Work instruction: Please repeat, from the entries that follow, the lines from the one containing "Click the help icon" through the one containing "Task: Click the transfer call arrows icon" exactly, adding nothing.

Collected data entries
---
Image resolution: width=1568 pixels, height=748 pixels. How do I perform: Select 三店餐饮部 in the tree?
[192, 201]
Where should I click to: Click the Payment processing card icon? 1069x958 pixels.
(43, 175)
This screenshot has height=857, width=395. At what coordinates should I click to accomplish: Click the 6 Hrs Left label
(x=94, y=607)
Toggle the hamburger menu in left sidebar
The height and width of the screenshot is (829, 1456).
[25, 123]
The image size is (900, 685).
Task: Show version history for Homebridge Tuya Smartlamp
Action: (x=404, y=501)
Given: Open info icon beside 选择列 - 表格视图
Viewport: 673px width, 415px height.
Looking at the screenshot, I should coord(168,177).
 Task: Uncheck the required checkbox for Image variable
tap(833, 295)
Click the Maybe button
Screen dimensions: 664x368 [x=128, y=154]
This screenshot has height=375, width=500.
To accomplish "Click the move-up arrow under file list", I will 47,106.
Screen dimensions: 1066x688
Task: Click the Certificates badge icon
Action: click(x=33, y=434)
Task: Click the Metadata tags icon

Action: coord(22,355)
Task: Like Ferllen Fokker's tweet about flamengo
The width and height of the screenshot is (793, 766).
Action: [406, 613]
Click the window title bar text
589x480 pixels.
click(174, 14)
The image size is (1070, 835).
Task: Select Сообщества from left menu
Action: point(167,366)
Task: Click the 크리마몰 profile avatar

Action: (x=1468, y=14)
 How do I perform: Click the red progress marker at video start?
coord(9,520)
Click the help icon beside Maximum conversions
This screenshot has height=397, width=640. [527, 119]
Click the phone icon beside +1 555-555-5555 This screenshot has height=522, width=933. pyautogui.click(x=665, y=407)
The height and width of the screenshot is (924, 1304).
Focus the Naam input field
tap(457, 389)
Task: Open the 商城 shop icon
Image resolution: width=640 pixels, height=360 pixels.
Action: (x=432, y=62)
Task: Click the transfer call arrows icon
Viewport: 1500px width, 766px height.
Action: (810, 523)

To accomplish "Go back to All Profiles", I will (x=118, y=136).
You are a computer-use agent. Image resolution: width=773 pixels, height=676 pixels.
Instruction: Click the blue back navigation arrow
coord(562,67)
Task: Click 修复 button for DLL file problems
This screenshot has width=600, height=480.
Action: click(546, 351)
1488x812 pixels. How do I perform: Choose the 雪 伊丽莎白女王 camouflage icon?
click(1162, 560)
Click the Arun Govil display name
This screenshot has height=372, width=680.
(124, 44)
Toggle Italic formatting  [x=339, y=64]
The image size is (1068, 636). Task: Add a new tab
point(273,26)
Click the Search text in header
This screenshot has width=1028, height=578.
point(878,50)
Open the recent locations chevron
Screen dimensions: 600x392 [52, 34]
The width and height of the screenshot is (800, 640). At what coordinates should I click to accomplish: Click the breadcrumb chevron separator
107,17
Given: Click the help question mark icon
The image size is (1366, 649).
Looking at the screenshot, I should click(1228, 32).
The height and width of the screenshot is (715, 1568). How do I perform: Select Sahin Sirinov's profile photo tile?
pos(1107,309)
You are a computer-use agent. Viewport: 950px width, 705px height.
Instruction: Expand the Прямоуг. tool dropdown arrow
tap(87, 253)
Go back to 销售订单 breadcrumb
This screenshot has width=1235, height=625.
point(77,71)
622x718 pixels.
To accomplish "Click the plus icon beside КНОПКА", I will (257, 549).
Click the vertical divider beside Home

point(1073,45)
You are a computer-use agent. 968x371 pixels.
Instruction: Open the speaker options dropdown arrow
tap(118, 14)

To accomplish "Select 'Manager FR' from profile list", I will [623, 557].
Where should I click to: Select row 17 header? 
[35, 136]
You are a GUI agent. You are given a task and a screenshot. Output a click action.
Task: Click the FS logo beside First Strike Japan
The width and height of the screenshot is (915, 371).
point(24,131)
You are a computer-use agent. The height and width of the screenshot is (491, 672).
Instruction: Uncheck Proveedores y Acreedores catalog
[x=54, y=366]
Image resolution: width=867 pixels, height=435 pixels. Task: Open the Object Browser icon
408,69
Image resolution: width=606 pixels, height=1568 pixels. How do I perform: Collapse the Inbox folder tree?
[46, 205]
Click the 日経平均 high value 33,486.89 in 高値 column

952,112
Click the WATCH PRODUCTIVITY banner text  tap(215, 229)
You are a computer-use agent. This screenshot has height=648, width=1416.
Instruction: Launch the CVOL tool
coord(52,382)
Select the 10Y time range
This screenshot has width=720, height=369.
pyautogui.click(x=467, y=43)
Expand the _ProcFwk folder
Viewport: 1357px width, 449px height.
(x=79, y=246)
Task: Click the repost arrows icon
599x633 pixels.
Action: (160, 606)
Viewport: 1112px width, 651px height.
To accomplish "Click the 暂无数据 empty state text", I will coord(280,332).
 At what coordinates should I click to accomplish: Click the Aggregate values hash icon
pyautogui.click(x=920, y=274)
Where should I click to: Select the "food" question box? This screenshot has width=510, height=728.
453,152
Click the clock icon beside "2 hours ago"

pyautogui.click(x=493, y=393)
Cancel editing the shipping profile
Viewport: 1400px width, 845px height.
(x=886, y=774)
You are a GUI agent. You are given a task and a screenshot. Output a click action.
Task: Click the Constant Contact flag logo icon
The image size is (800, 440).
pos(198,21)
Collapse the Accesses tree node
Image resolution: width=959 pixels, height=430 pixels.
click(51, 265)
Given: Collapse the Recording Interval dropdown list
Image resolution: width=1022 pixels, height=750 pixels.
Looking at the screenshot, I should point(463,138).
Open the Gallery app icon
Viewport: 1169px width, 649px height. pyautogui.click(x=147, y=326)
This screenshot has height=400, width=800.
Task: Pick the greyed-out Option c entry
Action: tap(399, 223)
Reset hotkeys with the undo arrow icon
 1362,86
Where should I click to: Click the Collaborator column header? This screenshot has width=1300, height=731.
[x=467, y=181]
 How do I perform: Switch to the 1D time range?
---
Answer section:
Click the help icon beside Maximum conversions
This screenshot has height=397, width=640. [527, 119]
Click the phone icon beside +1 555-555-5555 This screenshot has height=522, width=933. pyautogui.click(x=665, y=407)
The height and width of the screenshot is (924, 1304).
Focus the Naam input field
tap(457, 389)
Task: Open the 商城 shop icon
Image resolution: width=640 pixels, height=360 pixels.
Action: (x=432, y=62)
Task: Click the transfer call arrows icon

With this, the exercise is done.